Agression dans le métro: les agents indifférents n'auraient rien vu

La Société de transport de Montréal (STM) n'imposera pas de sanctions aux agents de surveillance du métro qui n'ont pas prêté assistance à une femme qui se faisait agresser dans le métro Berri-UQAM le 18 juin dernier. Elle leur reproche toutefois d'avoir manqué de discernement dans toute cette affaire.

Si les agents de surveillance ne sont pas intervenus pour venir en aide à la victime, c'est qu'ils n'ont pas vu l'incident, conclut le rapport de vérification rendu public hier par la STM. «Le rapport de la vérification générale démontre clairement qu'ils ne pouvaient pas la voir d'où ils étaient placés», a expliqué hier le président du conseil d'administration de la STM, Claude Trudel.

Les enquêtes menées par la division de la surveillance et la division de l'ingénierie ont révélé qu'une dispute avait éclaté entre un homme et une femme à 15h55, non loin des tourniquets. Deux agents de surveillance scrutaient les allées et venues des usagers mais ils n'auraient pas vu l'altercation puisqu'une colonne obstruait leur regard. Un homme s'est alors interposé dans la bousculade, et c'est à ce moment qu'un des quatre agents présents a communiqué avec le Centre opérationnel de la surveillance, qui a demandé l'intervention du Service de police de la Ville de Montréal (SPVM). L'appel au SPVM était justifié, estime la vérificatrice générale de la STM, mais «les agents présents dans la station auraient dû se déplacer vers la scène de l'incident et intervenir».

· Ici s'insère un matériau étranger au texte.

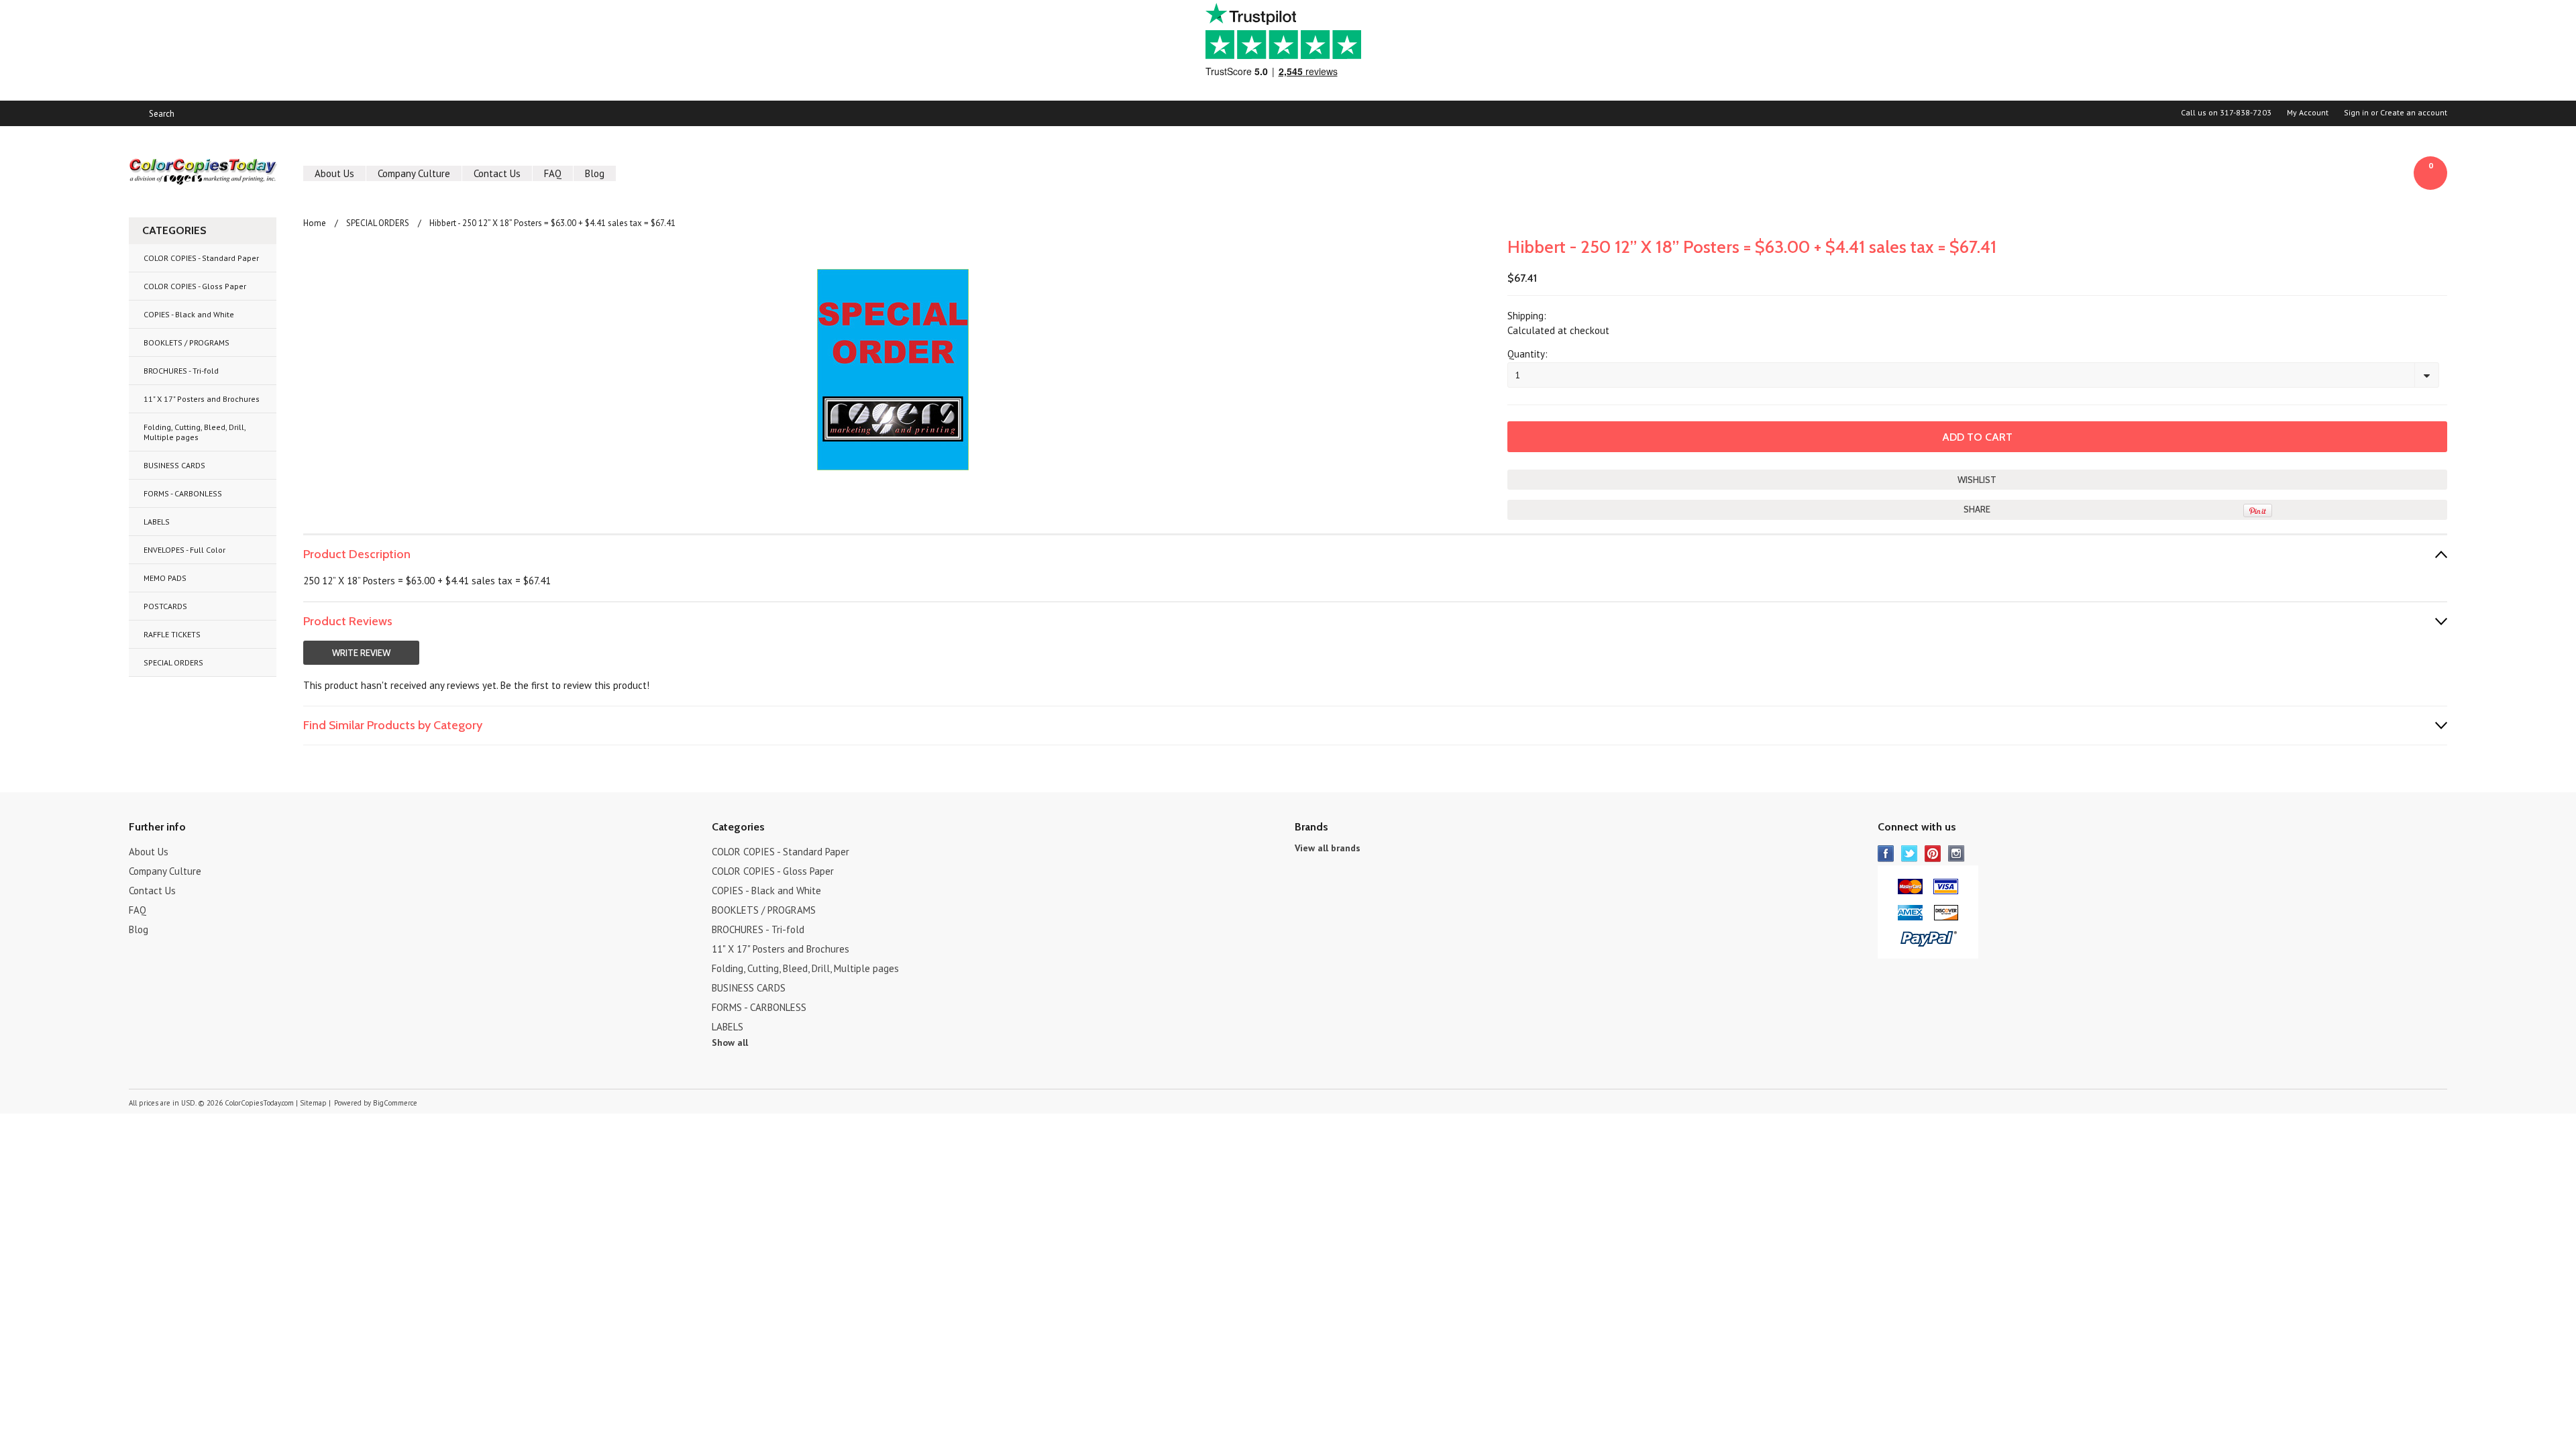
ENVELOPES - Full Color (184, 550)
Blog (594, 173)
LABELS (157, 522)
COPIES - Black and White (189, 314)
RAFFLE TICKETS (172, 634)
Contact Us (497, 173)
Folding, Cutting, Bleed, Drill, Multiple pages (195, 432)
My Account (2307, 112)
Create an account (2413, 112)
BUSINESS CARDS (174, 465)
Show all (730, 1042)
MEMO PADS (165, 578)
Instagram (1956, 853)
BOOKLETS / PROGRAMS (186, 342)
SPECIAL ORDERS (173, 662)
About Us (334, 173)
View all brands (1327, 848)
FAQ (552, 173)
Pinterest (1933, 853)
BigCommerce (395, 1103)
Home (314, 223)
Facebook (1886, 853)
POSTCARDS (165, 606)
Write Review (361, 652)
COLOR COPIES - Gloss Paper (195, 286)
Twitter (1909, 853)
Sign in (2356, 112)
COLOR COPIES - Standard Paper (201, 258)
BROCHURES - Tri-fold (181, 371)
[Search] (134, 113)
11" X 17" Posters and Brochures (202, 399)
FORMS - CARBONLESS (183, 493)
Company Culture (414, 173)
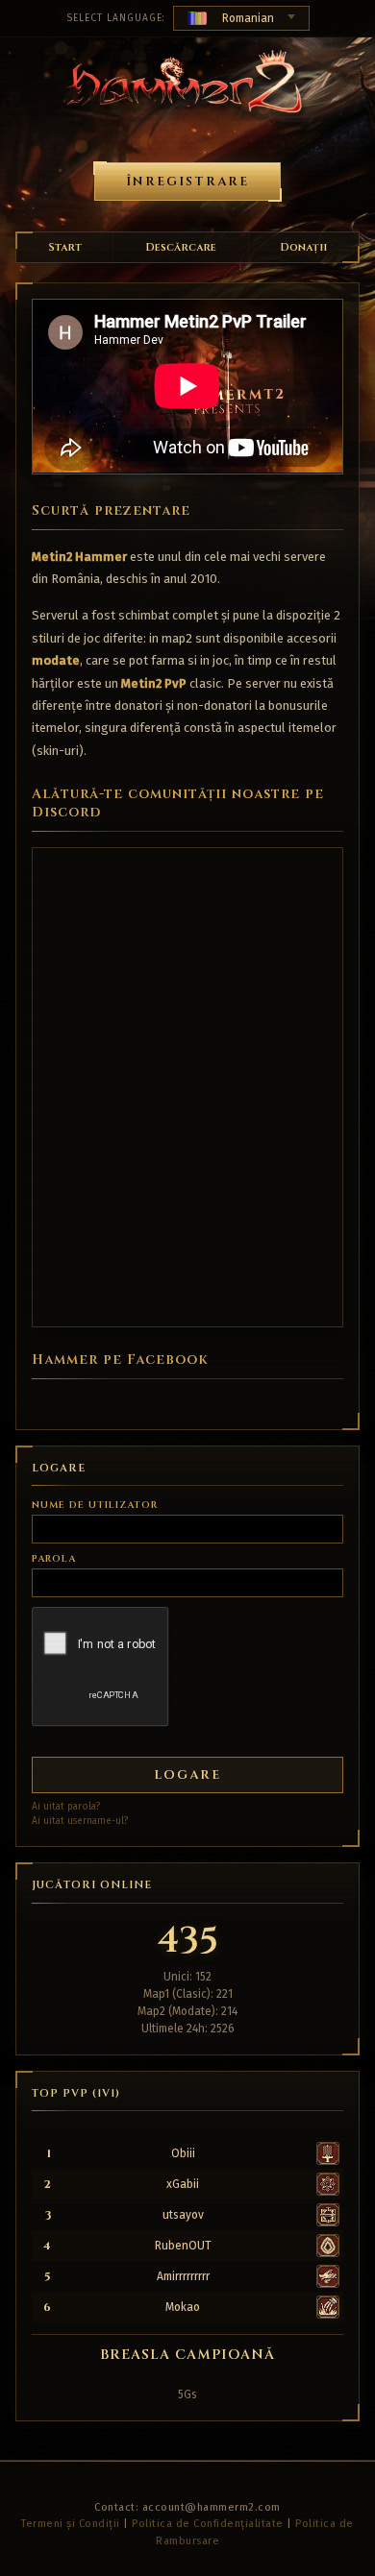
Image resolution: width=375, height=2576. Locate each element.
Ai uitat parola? (66, 1806)
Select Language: (115, 18)
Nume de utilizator (95, 1505)
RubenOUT (183, 2245)
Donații (303, 247)
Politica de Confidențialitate (208, 2523)
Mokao (182, 2307)
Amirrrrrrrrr (183, 2276)
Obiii (183, 2153)
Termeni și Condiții (70, 2523)
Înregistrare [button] (187, 181)
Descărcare (180, 247)
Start (65, 247)
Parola (54, 1559)
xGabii (182, 2184)
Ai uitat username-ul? (80, 1821)
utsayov (183, 2215)
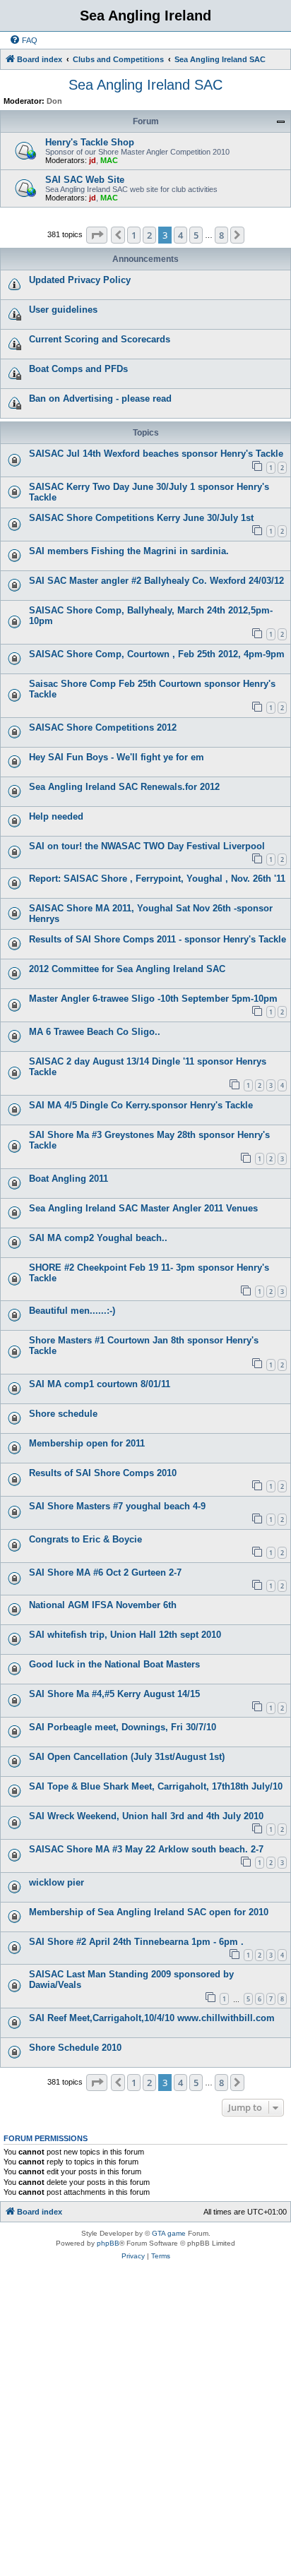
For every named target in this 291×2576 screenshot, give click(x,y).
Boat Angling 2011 (68, 1178)
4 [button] (180, 235)
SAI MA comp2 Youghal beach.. (98, 1238)
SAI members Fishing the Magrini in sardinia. (129, 551)
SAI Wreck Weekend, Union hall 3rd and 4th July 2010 (146, 1816)
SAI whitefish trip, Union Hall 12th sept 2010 (125, 1634)
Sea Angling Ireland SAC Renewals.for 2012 (124, 786)
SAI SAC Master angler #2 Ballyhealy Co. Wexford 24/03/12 (156, 580)
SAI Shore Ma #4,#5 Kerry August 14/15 (114, 1694)
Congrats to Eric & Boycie (85, 1539)
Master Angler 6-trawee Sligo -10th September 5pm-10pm (153, 998)
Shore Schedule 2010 (75, 2047)
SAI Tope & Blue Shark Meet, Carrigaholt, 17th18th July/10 (156, 1786)
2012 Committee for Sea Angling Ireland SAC (127, 969)
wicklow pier (56, 1882)
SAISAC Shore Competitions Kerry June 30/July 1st (141, 518)
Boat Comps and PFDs (78, 369)
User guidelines (63, 309)
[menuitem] (23, 40)
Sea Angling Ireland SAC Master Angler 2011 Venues (143, 1208)
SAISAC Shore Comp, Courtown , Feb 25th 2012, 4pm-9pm (157, 654)
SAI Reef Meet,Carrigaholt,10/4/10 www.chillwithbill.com (152, 2018)
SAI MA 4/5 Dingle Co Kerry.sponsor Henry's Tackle (141, 1105)
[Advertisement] (145, 2422)
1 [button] (133, 235)
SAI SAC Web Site (84, 179)
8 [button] (221, 235)
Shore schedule (63, 1413)
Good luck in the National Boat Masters (114, 1664)
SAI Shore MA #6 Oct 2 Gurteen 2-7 (105, 1572)
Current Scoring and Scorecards (99, 339)
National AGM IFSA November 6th (103, 1605)
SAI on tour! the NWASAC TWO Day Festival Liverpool (147, 846)
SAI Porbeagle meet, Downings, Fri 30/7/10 (122, 1727)
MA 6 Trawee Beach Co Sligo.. (94, 1031)
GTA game (169, 2233)
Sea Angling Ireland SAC (145, 84)
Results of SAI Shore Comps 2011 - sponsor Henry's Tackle (157, 939)
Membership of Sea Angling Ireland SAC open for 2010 (148, 1912)
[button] (96, 235)
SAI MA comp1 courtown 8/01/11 (99, 1384)
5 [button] (196, 235)
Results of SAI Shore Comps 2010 (103, 1473)
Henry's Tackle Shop (89, 142)
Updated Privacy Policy (80, 280)
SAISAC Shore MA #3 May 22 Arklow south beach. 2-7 (146, 1849)
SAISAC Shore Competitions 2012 (103, 727)
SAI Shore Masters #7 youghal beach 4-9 (117, 1506)
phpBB (108, 2243)
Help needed (56, 816)
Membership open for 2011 (87, 1443)
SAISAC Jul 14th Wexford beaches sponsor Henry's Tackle (156, 453)
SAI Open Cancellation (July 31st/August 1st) (127, 1756)
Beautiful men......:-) (72, 1310)
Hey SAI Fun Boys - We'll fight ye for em (116, 757)
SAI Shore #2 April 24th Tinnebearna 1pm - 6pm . (136, 1941)
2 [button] (149, 235)
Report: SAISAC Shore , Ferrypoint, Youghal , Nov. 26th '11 (157, 878)
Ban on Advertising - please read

Une minute et quatre secondes après le début de leur altercation, l'homme et la femme ont quitté les lieux. Ils n'ont jamais été retrouvés et aucune plainte n'a été déposée. Selon plusieurs témoignages, il pourrait s'agir de touristes, et le SPVM, qui a ouvert une enquête criminelle, doute qu'il puisse retrouver leur trace. Pour sa part, l'homme qui s'est interposé a refusé de collaborer à l'enquête par crainte de représailles. Il s'en était pris verbalement aux agents, furieux qu'ils n'interviennent pas malgré ses demandes répétées.

Toute cette affaire est survenue le jour même de l'entrée en fonction des policiers du SPVM dans le métro alors qu'une certaine confusion semblait régner quant aux responsabilités respectives des agents de surveillance et de ceux du SPVM. Au lendemain de l'incident, la présidente de la Fraternité des constables et agents de la paix de la STM, Josée Massicotte, avait justifié l'attitude des agents en affirmant qu'ils avaient reçu l'ordre de ne pas intervenir si une agression survenait mais de plutôt faire appel aux policiers, ce qu'avait nié la direction de la STM. Selon la société de transport, Mme Massicotte aurait par la suite reconnu qu'une telle consigne n'avait jamais été donnée aux agents de surveillance.

«Cet événement est malheureux et regrettable. [...] Il n'y a pas eu de manquement grave de la part de nos agents de surveillance. Un manque de discernement, oui», a indiqué hier Claude Trudel en ajoutant que, pour lui, l'incident est «clos».

Du côté du syndicat, on se réjouissait hier du fait qu'aucune sanction n'ait été imposée. Mario Berger, trésorier à la Fraternité, a plutôt accusé les médias d'avoir alimenté toute cette tempête.